Founded in 2012 and based in Minneapolis, Bite Squad operates a three-sided marketplace, consistent with Waitr’s business model, which connects more than 11,000 active restaurants with approximately 6,300 W-2 drivers and approximately 889,000 active diners. Bite Squad’s strategy is to be a market leader in nearly all of the markets in which they operate.
Chris Meaux
Founder and Chief Executive Officer - Waitr
Kian Salehi
Co-Founder and Chief Executive Officer - Bite Squad
Bite Squad has a high growth business model, with 85% year-over-year gross food sales growth and 98% year-over-year revenue growth in Q3 2018.
Waitr has entered into definitive agreements to acquire Bite Squad, subject to customary closing conditions, for an aggregate amount of approximately $321.3 million, subject to certain adjustments, based on the closing price of Waitr’s common stock on December 11, 2018. The purchase price consists of approximately $202.1 million in cash and 10.6 million shares of Waitr’s common stock.
In connection with the acquisition, Waitr entered into a debt commitment letter with Luxor Capital Group, LP, on behalf of Lugard Road Capital Master Fund, LP, and one or more of its funds and/or affiliates (“Luxor”), pursuant to which Luxor will provide senior secured first priority term loans in the aggregate principal amount of approximately $42.1 million at the closing. The proceeds of the term loans will be used to finance a portion of the consideration for the acquisition and for general corporate purposes.
Winston & Strawn LLP is serving as legal counsel and Jefferies LLC is serving as financial advisor to Waitr in connection with the acquisition. Gray, Plant, Mooty & Bennett, P.A. is serving as legal counsel and RBC Capital Markets is serving as financial advisor to Bite Squad. The acquisition is expected to close by the end of January 2019.
Waitr will host a conference call to discuss the Bite Squad acquisition today at 10:30 Eastern Time. The conference call and accompanying materials can be accessed live over the phone by dialing (877) 705-6003, or for international callers (201) 493-6725. A replay will be available one hour after the call concludes and can be accessed by dialing (844) 512-2921, or for international callers (412) 317-6671. The replay will be available until December 17, 2018. The call will be webcast live from the Company’s investor relations website at http://investors.waitrapp.com/.

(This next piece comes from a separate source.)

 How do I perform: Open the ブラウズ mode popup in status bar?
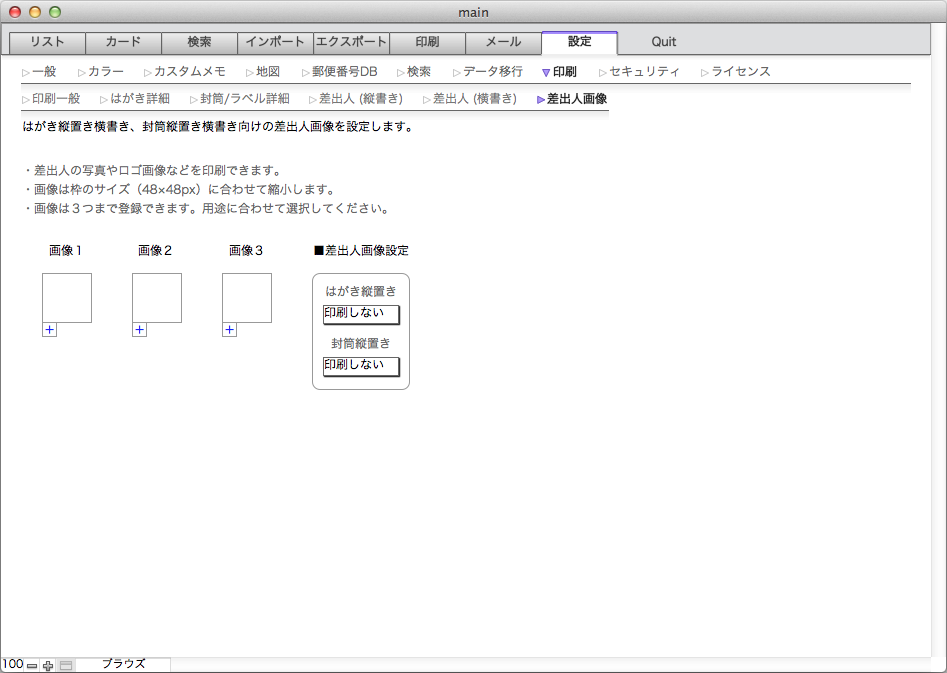coord(123,664)
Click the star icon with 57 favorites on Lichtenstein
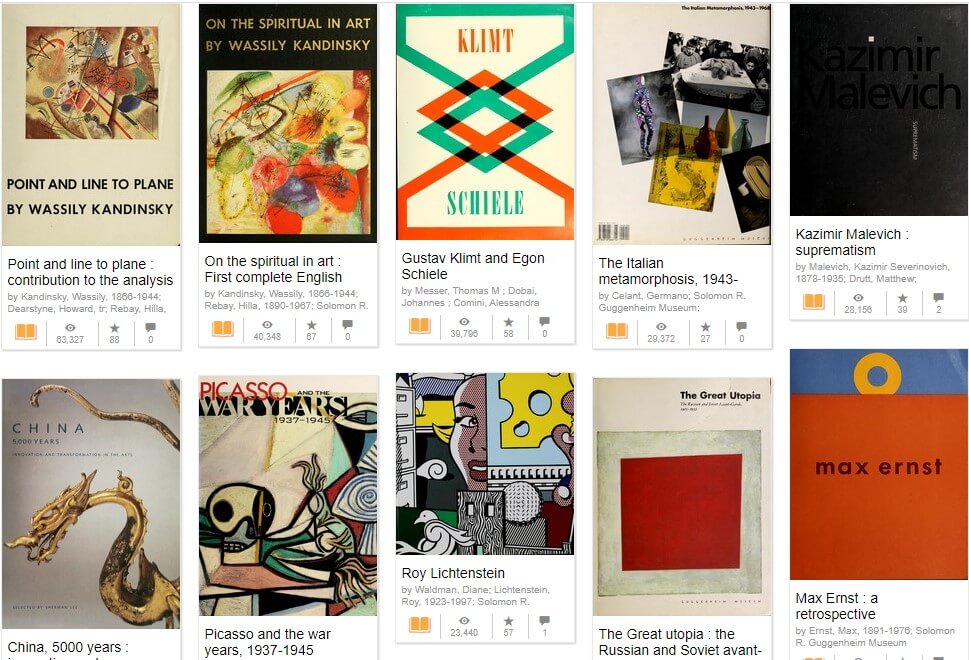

Founded in 2013 and based in Lake Charles, Louisiana, Waitr is a leader in on-demand food ordering and delivery. Its platform connects local restaurants to hungry diners in underserved markets in America’s heartland. Waitr is the most convenient way to discover, order and receive great food from the best local restaurants and national chains. As of September 30, 2018, Waitr had over 7,700 restaurant partners in over 235 cities in the Southeast U.S.
Bite Squad is a leading independent provider of online and mobile food delivery services in the United States. Founded in 2012, in Minneapolis, Minnesota, Bite Squad partners with more than 11,000 restaurants across more than 300 cities to deliver fresh food straight to the customer’s door, quickly and hassle-free. To learn more about Bite Squad or to download the top-rated Bite Squad mobile apps, visit bitesquad.com.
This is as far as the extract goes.